Use the comparison tool below to compare the top Columnar Databases for Mac on the market. You can filter results by user reviews, pricing, features, platform, region, support options, integrations, and more.

  • 1
    Sadas Engine Reviews
    Top Pick
    Sadas Engine is the fastest columnar database management system in cloud and on-premise. Sadas Engine is the solution that you are looking for. * Store * Manage * Analyze It takes a lot of data to find the right solution. * BI * DWH * Data Analytics The fastest columnar Database Management System can turn data into information. It is 100 times faster than transactional DBMSs, and can perform searches on large amounts of data for a period that lasts longer than 10 years.
  • 2
    Apache Cassandra Reviews

    Apache Cassandra

    Apache Software Foundation

    1 Rating
    The Apache Cassandra database provides high availability and scalability without compromising performance. It is the ideal platform for mission-critical data because it offers linear scalability and demonstrated fault-tolerance with commodity hardware and cloud infrastructure. Cassandra's ability to replicate across multiple datacenters is first-in-class. This provides lower latency for your users, and the peace-of-mind that you can withstand regional outages.
  • 3
    Greenplum Reviews

    Greenplum

    Greenplum Database

    Greenplum Database®, an open-source data warehouse, is a fully featured, advanced, and fully functional data warehouse. It offers powerful and fast analytics on petabyte-scale data volumes. Greenplum Database is uniquely designed for big data analytics. It is powered by the most advanced cost-based query optimizer in the world, delivering high analytical query performance with large data volumes. The Apache 2 license is used to release Greenplum Database®. We would like to thank all of our community contributors. We are also open to new contributions. We encourage all contributions to the Greenplum Database community, no matter how small. Open-source, massively parallel data platform for machine learning, analytics, and AI. Rapidly create and deploy models to support complex applications in cybersecurity, predictive management, risk management, fraud detection, among other areas. The fully integrated, open-source analytics platform is now available.
  • 4
    Apache Kudu Reviews

    Apache Kudu

    The Apache Software Foundation

    Kudu clusters store tables that look exactly like the tables in relational (SQL), databases. A table can have a single binary key and value or a multitude of strongly-typed attributes.
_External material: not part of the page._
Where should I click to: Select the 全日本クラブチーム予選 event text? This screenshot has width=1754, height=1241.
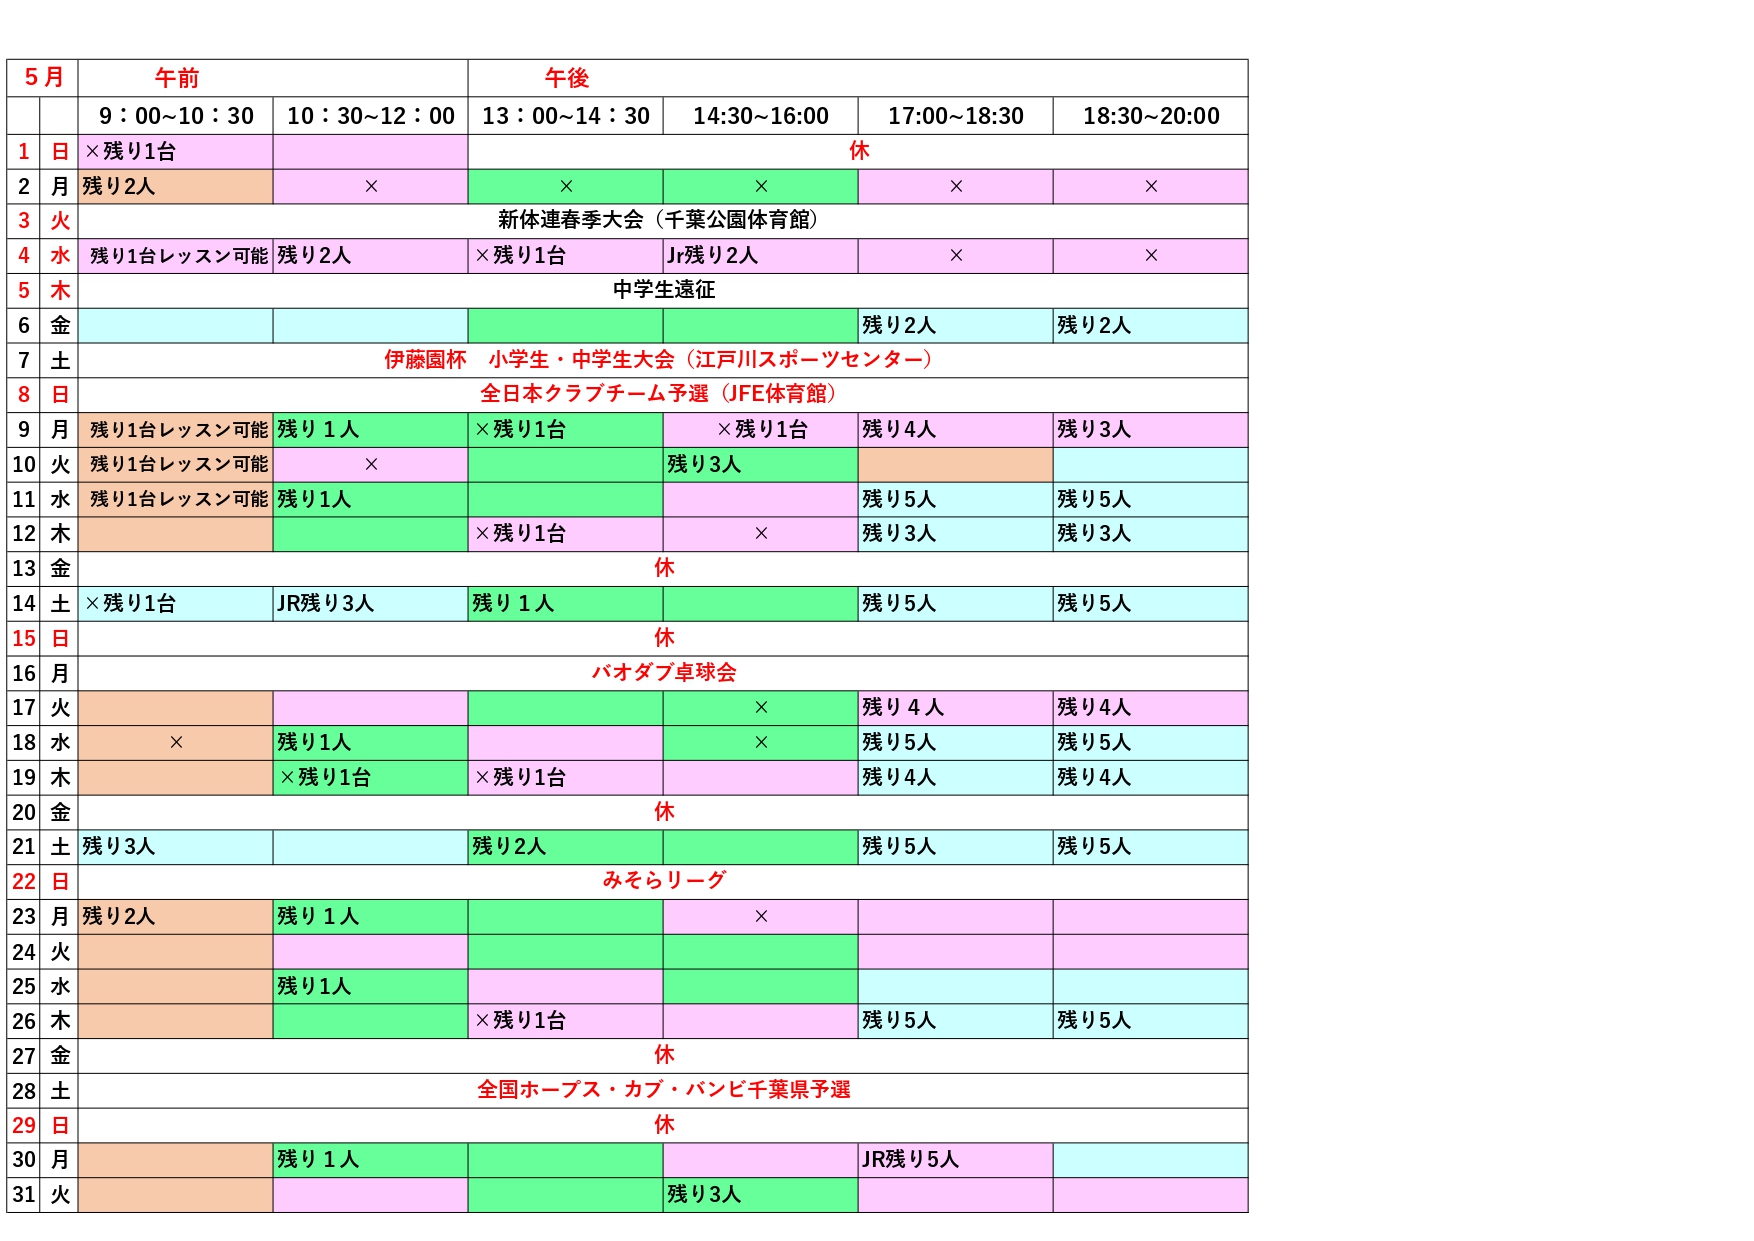(x=661, y=394)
Every table has a primary key that is made up of one or more columns, just like SQL. This could be a single column, such as a unique user ID, or a compound key, such as a (host.metric.timestamp) tuple to a machine-time-series database. Rows can be easily read, updated, and deleted by their primary keys. Kudu's data model is simple and easy to use. It makes it easy to port legacy applications and build new ones. You can use standard tools such as Spark or SQL engines to analyze your tables. Tables are self-describing. Kudu's APIs were designed to be simple to use.
  • 5
    Apache Parquet Reviews

    Apache Parquet

    The Apache Software Foundation

    Parquet was created to provide the Hadoop ecosystem with the benefits of columnar, compressed data representation. Parquet was built with complex nested data structures and uses the Dremel paper's record shredding/assemblage algorithm. This approach is better than flattening nested namespaces. Parquet is designed to support efficient compression and encoding strategies. Multiple projects have shown the positive impact of the right compression and encoding scheme on data performance. Parquet allows for compression schemes to be specified per-column. It is future-proofed to allow for more encodings to be added as they are developed and implemented. Parquet was designed to be used by everyone. We don't want to play favorites in the Hadoop ecosystem.